→ Problem statement: Please write out each of the records below word for word.
== == ==
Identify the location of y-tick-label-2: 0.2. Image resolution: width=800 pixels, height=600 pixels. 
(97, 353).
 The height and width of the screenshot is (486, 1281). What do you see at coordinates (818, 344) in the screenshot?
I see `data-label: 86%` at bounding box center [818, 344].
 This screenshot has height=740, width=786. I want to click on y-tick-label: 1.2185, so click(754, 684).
== == ==
→ Solved exercise:
Identify the location of y-tick-label-2: 0.2. Image resolution: width=800 pixels, height=600 pixels. 
(97, 353).
 The height and width of the screenshot is (486, 1281). What do you see at coordinates (818, 344) in the screenshot?
I see `data-label: 86%` at bounding box center [818, 344].
 This screenshot has height=740, width=786. I want to click on y-tick-label: 1.2185, so click(754, 684).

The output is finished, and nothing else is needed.